Во времена наших частых сидений в ВТО на студии Горького по сценарию Гены Шпаликова снимался его первый фильм – «Застава Ильича» Марлена Хуциева. Мы с Тарковским играли там небольшие роли. Вокруг картины еще задолго до выхода был немыслимый ажиотаж: то ли потому, что это сценарий Гены Шпаликова, то ли потому, что режиссер – герой неореализма, точнее – неосоцреализма, то ли потому, что в картине снимались неактеры, а также и очень молодые талантливые актеры.

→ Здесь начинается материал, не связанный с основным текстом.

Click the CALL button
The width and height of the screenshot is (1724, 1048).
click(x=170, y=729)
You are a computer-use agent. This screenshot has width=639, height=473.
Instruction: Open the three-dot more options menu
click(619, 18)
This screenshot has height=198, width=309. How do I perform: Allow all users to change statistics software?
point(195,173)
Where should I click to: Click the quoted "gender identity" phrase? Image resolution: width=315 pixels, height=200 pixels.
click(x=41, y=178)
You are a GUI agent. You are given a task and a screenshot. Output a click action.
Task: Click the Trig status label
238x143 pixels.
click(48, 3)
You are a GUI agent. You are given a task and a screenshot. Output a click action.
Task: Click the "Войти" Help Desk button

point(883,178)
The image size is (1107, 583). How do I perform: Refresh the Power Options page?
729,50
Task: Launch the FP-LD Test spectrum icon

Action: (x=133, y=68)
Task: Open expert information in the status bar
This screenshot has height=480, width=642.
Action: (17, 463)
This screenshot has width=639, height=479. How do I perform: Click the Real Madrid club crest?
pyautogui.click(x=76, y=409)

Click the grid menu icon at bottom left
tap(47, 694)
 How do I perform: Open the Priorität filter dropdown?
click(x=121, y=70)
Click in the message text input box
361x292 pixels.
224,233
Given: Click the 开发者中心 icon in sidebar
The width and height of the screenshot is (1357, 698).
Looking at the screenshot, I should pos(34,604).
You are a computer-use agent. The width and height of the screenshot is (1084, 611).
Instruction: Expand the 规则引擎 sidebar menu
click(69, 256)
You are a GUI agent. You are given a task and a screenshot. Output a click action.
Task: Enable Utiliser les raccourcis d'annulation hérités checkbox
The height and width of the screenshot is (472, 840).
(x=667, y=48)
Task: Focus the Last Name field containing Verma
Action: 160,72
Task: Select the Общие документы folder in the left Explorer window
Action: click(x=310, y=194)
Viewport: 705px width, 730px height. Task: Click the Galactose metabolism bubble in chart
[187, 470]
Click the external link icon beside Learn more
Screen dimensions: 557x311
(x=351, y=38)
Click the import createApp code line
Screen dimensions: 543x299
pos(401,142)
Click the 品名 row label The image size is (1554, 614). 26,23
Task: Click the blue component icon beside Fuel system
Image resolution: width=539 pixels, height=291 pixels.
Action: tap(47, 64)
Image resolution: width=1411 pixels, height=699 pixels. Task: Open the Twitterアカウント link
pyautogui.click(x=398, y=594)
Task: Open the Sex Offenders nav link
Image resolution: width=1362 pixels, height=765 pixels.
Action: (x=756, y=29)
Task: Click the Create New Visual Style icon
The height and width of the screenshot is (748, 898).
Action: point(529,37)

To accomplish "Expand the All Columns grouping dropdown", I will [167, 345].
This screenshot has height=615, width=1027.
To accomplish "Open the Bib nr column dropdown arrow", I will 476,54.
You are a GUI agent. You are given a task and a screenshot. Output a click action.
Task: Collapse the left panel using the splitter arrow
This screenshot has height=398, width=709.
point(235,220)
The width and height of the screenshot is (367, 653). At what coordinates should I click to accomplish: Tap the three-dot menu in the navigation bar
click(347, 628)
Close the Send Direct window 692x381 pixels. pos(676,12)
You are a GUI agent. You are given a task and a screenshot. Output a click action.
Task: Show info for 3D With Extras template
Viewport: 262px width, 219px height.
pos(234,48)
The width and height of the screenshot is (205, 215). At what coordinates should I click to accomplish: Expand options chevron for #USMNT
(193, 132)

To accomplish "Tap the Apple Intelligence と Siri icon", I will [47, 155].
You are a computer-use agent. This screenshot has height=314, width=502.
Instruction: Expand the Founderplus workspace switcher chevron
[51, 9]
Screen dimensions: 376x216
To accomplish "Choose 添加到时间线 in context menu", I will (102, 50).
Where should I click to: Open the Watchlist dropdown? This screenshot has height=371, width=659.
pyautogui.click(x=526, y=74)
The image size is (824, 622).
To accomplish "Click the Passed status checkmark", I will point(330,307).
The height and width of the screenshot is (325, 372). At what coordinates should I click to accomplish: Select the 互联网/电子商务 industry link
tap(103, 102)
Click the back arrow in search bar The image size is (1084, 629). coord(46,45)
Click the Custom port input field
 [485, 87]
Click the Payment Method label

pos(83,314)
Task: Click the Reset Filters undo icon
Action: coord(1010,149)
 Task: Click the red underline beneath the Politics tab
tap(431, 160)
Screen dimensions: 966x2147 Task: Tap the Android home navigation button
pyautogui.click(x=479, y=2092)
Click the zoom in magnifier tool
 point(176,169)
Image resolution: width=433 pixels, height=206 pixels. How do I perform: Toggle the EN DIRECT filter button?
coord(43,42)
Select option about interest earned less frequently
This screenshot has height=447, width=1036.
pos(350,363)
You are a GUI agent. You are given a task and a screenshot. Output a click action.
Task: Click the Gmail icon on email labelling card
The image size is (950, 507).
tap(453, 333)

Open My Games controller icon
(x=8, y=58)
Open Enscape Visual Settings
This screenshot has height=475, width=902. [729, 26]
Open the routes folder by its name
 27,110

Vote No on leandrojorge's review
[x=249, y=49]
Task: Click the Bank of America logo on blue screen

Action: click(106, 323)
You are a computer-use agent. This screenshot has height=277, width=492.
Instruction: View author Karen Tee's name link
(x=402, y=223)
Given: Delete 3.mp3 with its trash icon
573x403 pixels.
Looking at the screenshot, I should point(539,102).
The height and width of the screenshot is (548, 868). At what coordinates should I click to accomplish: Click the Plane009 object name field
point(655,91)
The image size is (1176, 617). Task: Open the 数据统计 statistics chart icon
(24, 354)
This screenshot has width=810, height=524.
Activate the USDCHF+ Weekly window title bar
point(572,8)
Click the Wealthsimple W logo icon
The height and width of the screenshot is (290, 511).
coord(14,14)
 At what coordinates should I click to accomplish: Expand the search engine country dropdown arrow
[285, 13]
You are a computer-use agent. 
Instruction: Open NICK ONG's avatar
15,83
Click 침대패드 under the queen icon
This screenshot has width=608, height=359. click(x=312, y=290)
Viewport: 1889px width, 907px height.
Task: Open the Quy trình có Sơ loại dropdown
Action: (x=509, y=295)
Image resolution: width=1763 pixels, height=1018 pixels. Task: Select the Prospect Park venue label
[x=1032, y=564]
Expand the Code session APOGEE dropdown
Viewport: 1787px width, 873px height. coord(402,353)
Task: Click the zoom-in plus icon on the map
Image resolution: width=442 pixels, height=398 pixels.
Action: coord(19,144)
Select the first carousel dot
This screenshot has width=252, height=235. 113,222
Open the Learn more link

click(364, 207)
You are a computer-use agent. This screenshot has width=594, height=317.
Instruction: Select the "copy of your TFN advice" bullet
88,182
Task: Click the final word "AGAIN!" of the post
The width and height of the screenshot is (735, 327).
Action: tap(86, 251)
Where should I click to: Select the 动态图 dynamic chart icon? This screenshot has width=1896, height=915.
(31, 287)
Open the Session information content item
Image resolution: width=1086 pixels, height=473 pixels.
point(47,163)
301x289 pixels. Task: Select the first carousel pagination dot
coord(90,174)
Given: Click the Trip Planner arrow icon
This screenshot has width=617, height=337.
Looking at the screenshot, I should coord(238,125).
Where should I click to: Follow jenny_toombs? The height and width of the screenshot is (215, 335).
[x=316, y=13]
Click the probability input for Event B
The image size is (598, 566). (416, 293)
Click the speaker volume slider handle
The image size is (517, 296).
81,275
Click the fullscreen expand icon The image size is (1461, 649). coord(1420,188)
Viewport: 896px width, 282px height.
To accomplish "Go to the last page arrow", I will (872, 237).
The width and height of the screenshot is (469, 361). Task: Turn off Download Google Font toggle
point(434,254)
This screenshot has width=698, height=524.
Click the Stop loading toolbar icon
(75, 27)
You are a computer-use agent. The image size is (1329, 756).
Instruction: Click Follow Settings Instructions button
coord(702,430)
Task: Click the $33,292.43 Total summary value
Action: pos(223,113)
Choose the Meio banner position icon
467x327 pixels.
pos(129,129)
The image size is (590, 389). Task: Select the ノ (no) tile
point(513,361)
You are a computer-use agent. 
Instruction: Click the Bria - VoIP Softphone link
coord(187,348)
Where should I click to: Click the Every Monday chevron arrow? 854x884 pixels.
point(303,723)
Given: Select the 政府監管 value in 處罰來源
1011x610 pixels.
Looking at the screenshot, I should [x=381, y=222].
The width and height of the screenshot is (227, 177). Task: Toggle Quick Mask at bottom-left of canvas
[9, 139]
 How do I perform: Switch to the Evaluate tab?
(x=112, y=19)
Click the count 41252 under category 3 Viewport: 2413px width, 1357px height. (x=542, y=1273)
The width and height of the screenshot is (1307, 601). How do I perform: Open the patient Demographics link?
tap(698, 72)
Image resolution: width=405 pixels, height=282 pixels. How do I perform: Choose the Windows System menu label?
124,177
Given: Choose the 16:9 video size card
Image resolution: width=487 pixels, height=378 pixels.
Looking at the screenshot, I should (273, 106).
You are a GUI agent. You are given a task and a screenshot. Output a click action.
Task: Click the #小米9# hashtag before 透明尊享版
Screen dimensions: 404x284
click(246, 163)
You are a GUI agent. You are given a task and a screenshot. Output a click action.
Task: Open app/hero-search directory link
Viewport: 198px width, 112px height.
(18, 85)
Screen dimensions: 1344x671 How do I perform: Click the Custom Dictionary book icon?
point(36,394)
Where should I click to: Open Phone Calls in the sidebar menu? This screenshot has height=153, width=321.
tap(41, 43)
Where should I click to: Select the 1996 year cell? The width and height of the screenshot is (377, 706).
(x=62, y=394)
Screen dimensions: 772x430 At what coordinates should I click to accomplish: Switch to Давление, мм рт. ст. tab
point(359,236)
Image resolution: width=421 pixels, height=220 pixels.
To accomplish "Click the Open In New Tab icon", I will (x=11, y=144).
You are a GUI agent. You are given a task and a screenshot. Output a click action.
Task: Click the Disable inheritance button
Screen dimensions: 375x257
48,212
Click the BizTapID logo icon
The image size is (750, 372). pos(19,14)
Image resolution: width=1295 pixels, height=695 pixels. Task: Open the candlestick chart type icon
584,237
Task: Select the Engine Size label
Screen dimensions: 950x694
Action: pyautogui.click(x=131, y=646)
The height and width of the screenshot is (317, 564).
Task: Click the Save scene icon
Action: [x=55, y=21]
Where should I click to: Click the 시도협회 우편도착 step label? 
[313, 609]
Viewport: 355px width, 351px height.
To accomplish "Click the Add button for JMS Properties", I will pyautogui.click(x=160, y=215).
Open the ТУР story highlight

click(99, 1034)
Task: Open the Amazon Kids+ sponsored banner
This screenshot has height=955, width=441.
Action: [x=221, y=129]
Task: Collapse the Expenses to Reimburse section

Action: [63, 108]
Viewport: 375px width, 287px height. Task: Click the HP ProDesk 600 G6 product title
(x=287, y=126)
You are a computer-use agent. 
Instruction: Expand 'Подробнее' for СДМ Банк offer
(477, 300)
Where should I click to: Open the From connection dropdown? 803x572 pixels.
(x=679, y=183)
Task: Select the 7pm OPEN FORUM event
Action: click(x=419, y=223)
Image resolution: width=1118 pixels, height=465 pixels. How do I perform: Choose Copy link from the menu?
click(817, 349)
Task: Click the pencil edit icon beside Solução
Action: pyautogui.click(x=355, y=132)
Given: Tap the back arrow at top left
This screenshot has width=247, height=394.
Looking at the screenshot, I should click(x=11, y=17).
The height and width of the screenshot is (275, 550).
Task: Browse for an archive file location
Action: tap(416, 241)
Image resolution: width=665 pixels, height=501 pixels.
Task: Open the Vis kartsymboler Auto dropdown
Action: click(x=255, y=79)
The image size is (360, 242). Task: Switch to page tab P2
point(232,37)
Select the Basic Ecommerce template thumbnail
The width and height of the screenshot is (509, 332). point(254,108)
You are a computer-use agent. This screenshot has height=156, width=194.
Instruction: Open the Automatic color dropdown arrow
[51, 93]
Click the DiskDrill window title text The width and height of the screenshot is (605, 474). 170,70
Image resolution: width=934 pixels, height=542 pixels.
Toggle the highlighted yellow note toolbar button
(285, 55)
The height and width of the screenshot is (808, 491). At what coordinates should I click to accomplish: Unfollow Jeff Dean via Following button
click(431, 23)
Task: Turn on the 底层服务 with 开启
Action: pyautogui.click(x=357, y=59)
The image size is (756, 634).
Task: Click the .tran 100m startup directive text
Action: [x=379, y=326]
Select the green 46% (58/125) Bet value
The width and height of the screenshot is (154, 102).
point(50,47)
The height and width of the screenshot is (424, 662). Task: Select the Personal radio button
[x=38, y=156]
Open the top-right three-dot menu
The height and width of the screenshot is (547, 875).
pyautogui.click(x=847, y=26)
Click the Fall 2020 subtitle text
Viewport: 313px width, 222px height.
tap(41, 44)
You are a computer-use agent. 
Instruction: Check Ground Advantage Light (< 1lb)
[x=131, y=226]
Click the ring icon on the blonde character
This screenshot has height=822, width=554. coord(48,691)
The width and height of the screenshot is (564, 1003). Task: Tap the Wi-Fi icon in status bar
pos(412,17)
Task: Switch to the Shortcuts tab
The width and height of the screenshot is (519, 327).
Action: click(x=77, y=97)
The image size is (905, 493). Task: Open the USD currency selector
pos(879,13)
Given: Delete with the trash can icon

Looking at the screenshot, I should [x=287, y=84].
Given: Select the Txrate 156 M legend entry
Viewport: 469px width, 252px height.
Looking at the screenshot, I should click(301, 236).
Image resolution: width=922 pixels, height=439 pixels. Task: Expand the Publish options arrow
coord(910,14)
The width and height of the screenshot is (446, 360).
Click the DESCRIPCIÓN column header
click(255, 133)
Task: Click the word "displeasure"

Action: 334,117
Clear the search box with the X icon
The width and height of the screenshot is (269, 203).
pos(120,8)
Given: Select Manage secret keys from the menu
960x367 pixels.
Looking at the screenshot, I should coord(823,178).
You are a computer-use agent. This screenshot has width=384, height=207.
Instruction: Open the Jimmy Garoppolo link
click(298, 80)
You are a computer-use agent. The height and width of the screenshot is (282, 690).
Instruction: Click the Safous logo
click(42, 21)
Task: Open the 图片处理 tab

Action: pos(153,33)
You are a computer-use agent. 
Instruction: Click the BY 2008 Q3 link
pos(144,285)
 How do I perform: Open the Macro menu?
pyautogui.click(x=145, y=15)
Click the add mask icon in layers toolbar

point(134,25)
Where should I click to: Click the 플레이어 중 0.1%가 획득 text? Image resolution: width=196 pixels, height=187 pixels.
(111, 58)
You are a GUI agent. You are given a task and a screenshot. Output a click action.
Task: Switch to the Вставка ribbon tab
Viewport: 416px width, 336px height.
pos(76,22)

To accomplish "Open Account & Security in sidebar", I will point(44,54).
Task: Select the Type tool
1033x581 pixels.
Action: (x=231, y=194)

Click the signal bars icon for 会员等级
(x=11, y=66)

Пришла на кинопробу и Марьяна Вертинская. Там я с ней и познакомился. Нет надобности рассказывать, как во времена нашей молодости звучало имя Александра Вертинского. Естественно, отсветы его озаряли и дочерей. В нашем семействе, правда, обстояло несколько по-иному. Так или иначе мы были воспитаны во вкусах деда, а для него все выходившее за рамки Моцарта, Баха и Прокофьева уже никуда не годилось. Чайковский именовался пошляком, Вагнер не заслуживал доброго слова: ни одного произведения кончить не может. Ну как дед мог относиться к Вертинскому? Вертинский – это кабаре, декаданс, а само слово «декаданс» было для деда ругательством.